• REQUIREMENT:
Please reproduce all of the rows below word for word, omitting the pictures.

────────

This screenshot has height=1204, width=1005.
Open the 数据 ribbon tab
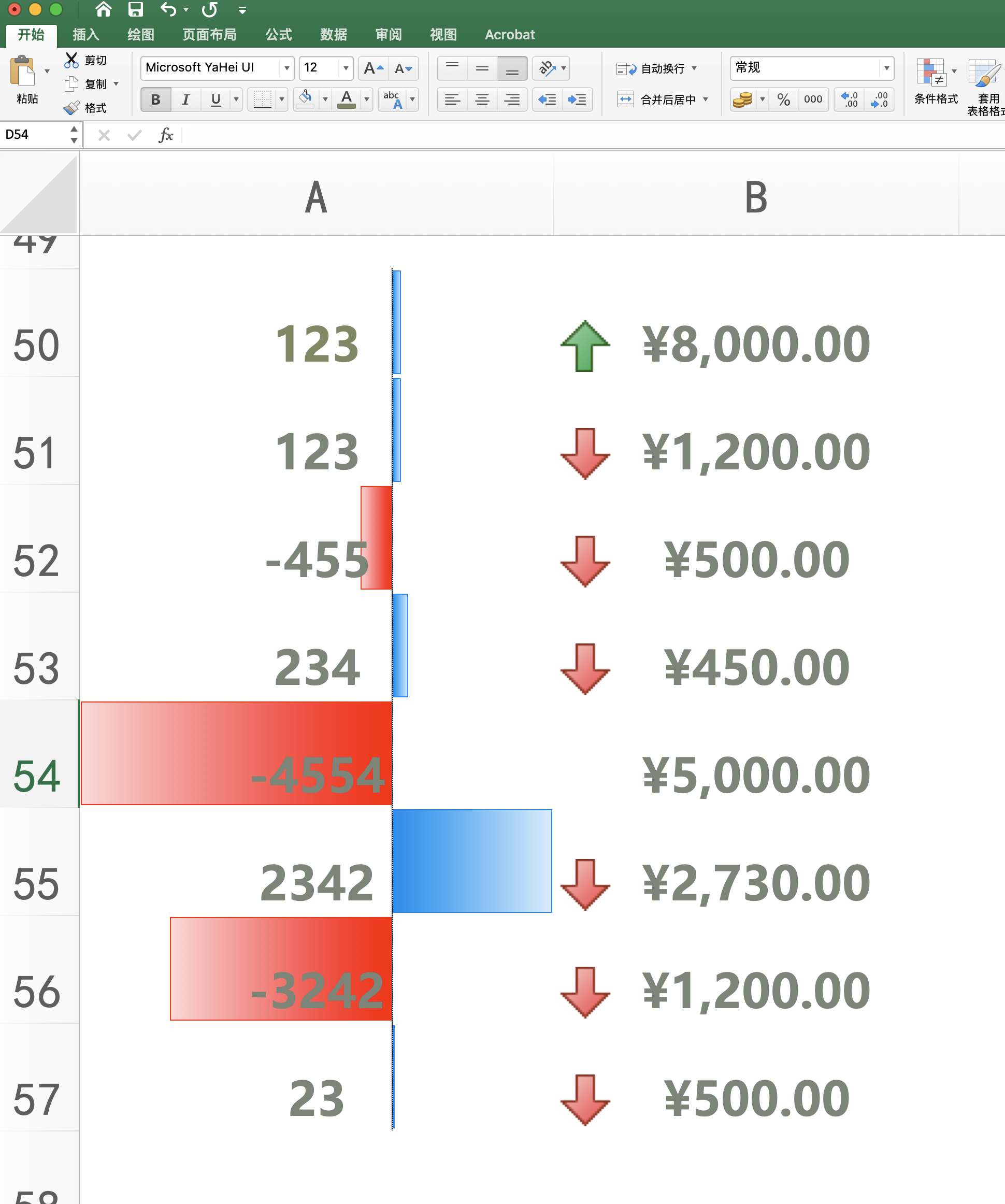click(333, 34)
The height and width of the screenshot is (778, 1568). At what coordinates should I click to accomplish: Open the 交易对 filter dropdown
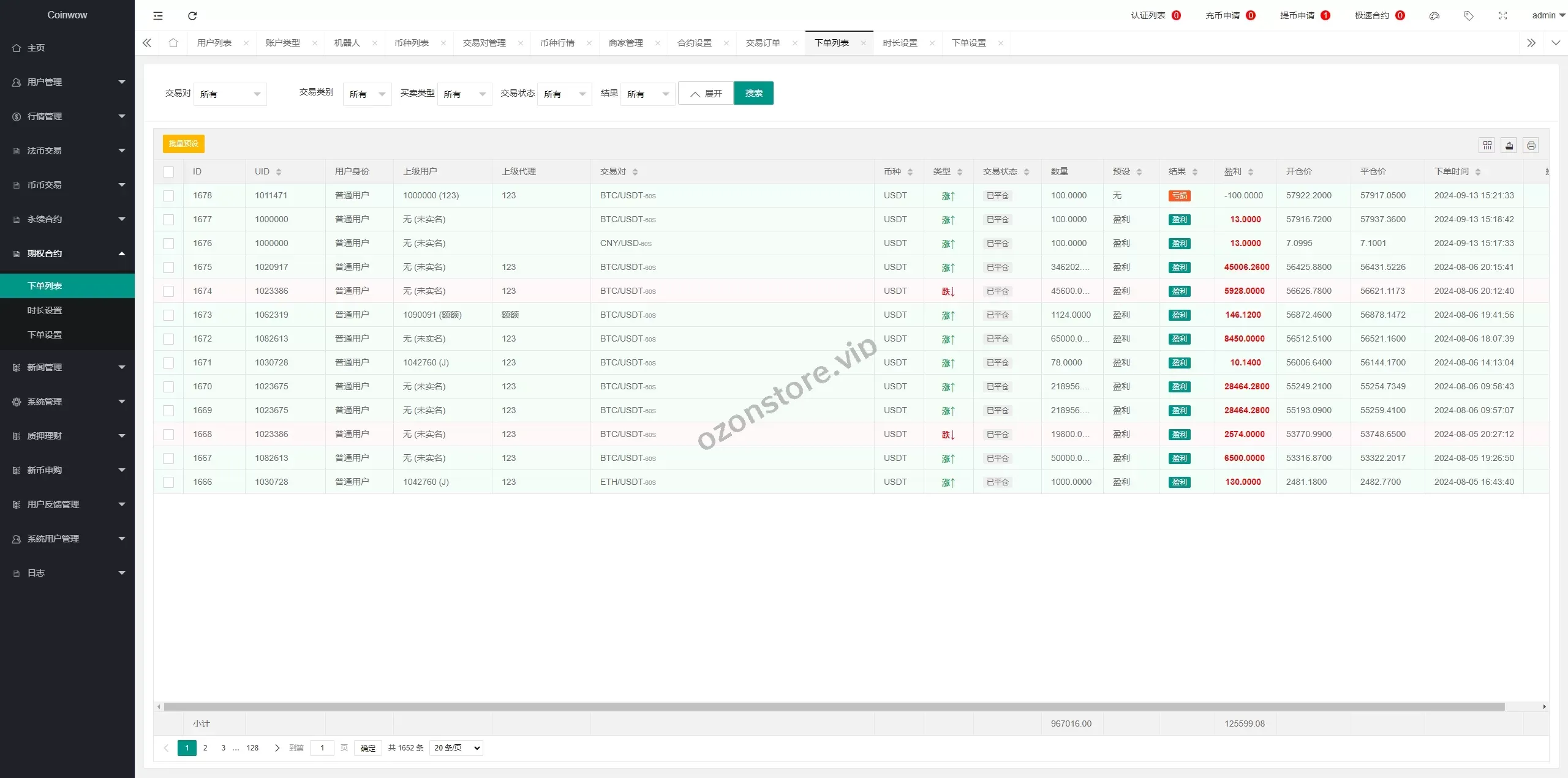(230, 94)
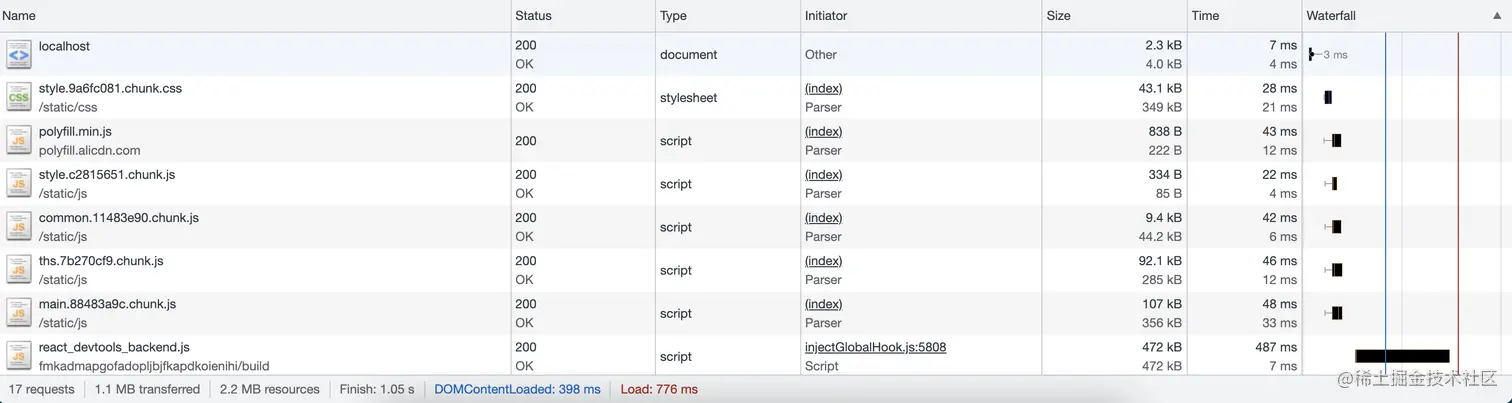
Task: Sort requests by the Type column header
Action: tap(673, 16)
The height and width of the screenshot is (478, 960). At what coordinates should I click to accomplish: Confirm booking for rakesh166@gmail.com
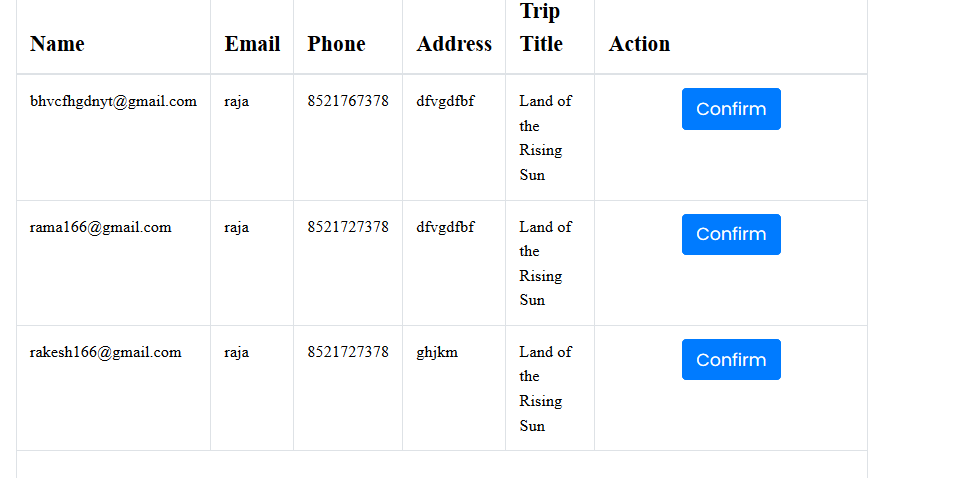[x=731, y=360]
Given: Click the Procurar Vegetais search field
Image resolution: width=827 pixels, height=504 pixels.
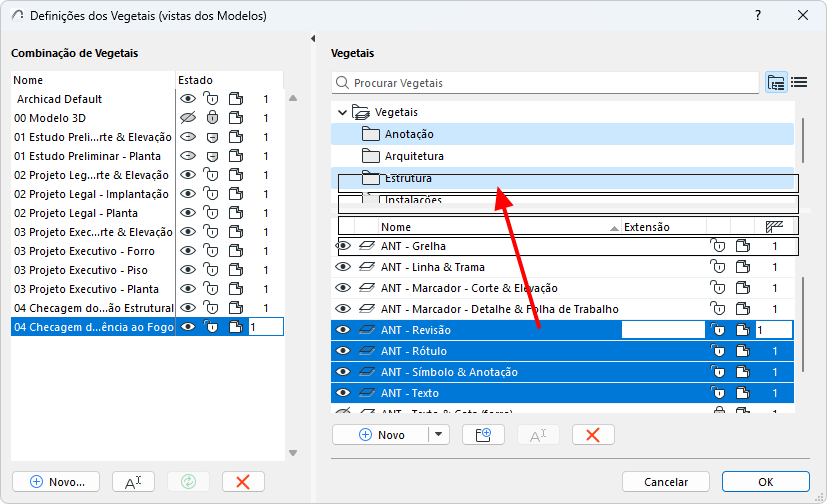Looking at the screenshot, I should [545, 83].
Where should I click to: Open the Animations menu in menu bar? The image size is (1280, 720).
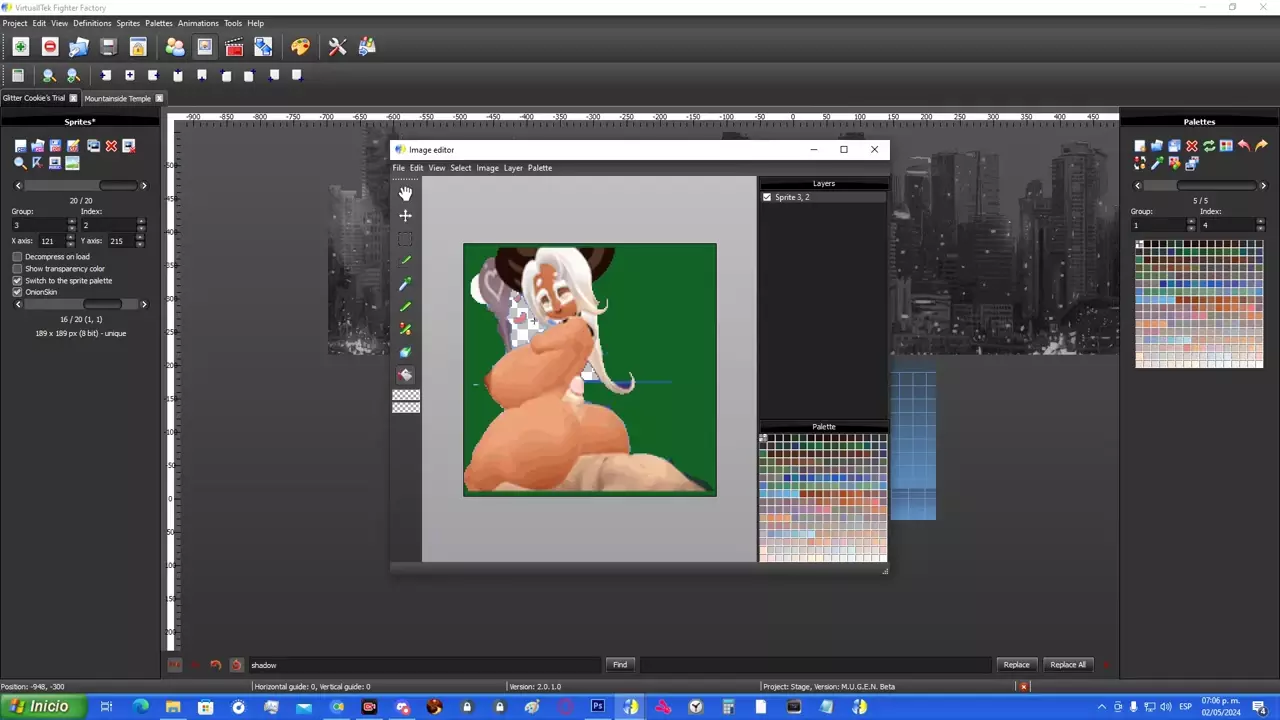197,23
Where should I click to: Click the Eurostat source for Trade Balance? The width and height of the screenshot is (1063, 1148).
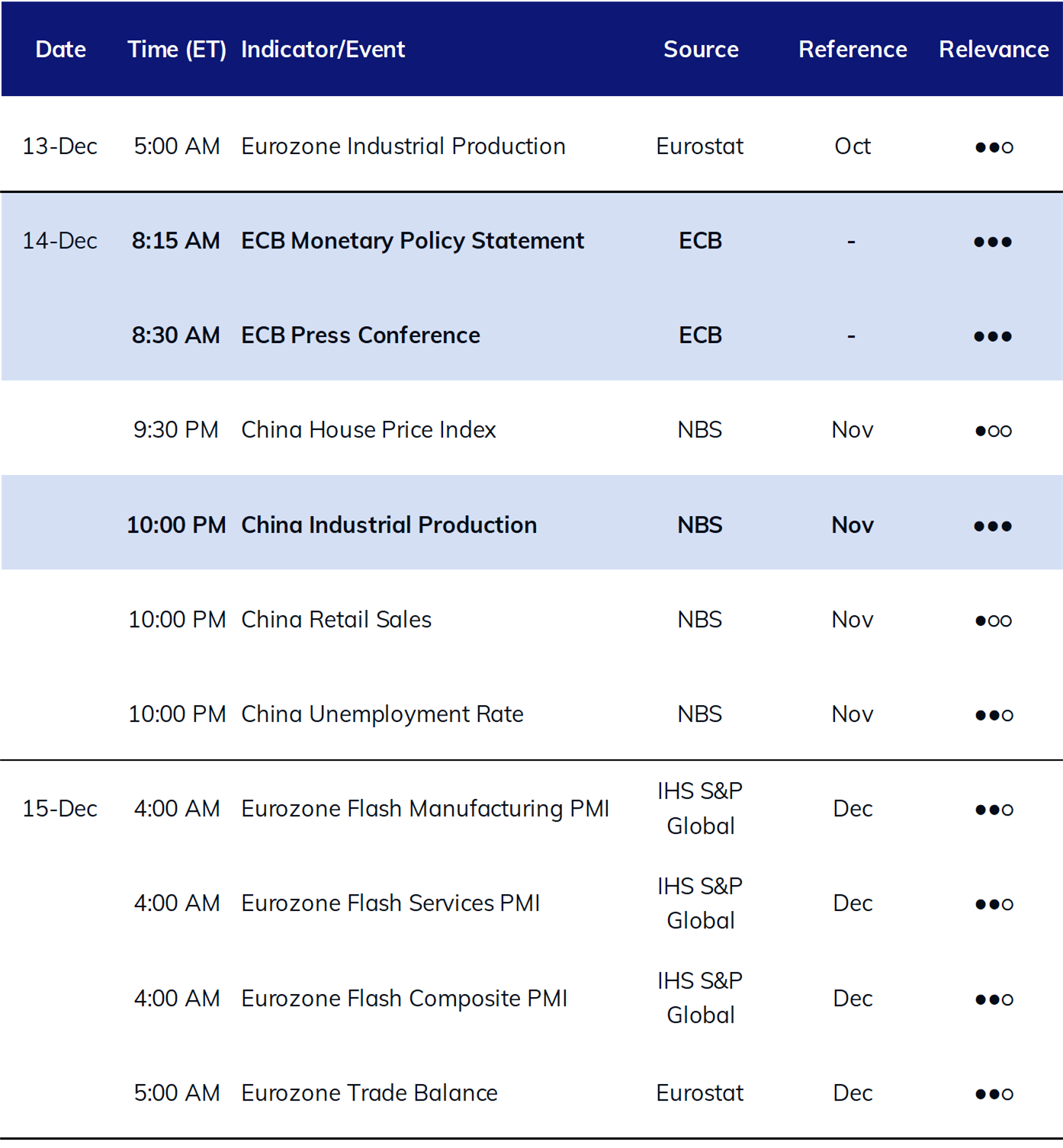(x=700, y=1093)
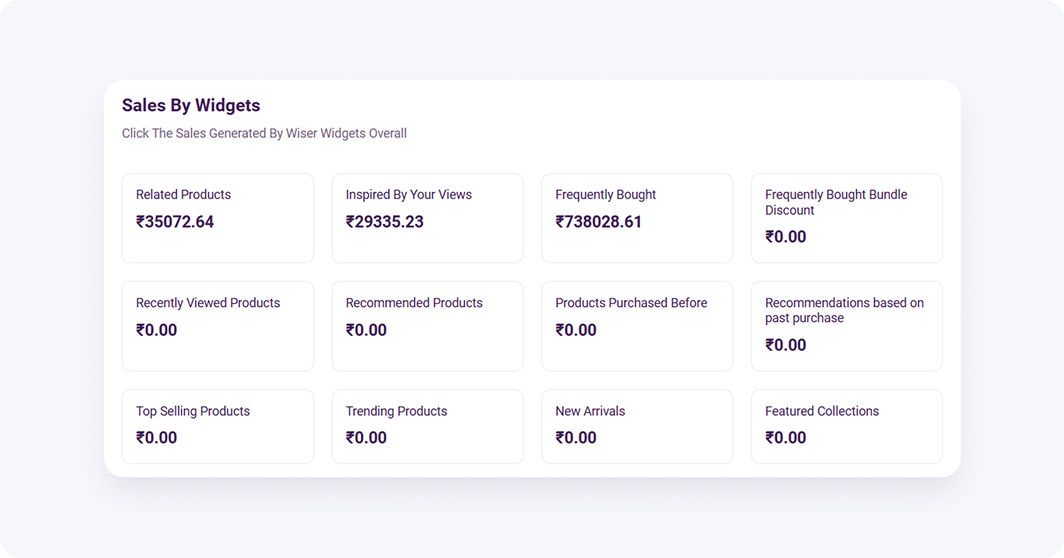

────────

• THE COMPLETED TASK:
This screenshot has height=1204, width=1005.
Open the 数据 ribbon tab
click(333, 34)
The height and width of the screenshot is (778, 1568). At what coordinates should I click to accomplish: Open the 交易对 filter dropdown
(230, 94)
Task: Sort requests by the Type column header
Action: tap(673, 16)
The height and width of the screenshot is (478, 960). At what coordinates should I click to accomplish: Confirm booking for rakesh166@gmail.com
[x=731, y=360]
Given: Click the Procurar Vegetais search field
Image resolution: width=827 pixels, height=504 pixels.
Looking at the screenshot, I should [545, 83].
Where should I click to: Open the Animations menu in menu bar? The image size is (1280, 720).
197,23
Where should I click to: Click the Eurostat source for Trade Balance? The width and height of the screenshot is (1063, 1148).
(x=700, y=1093)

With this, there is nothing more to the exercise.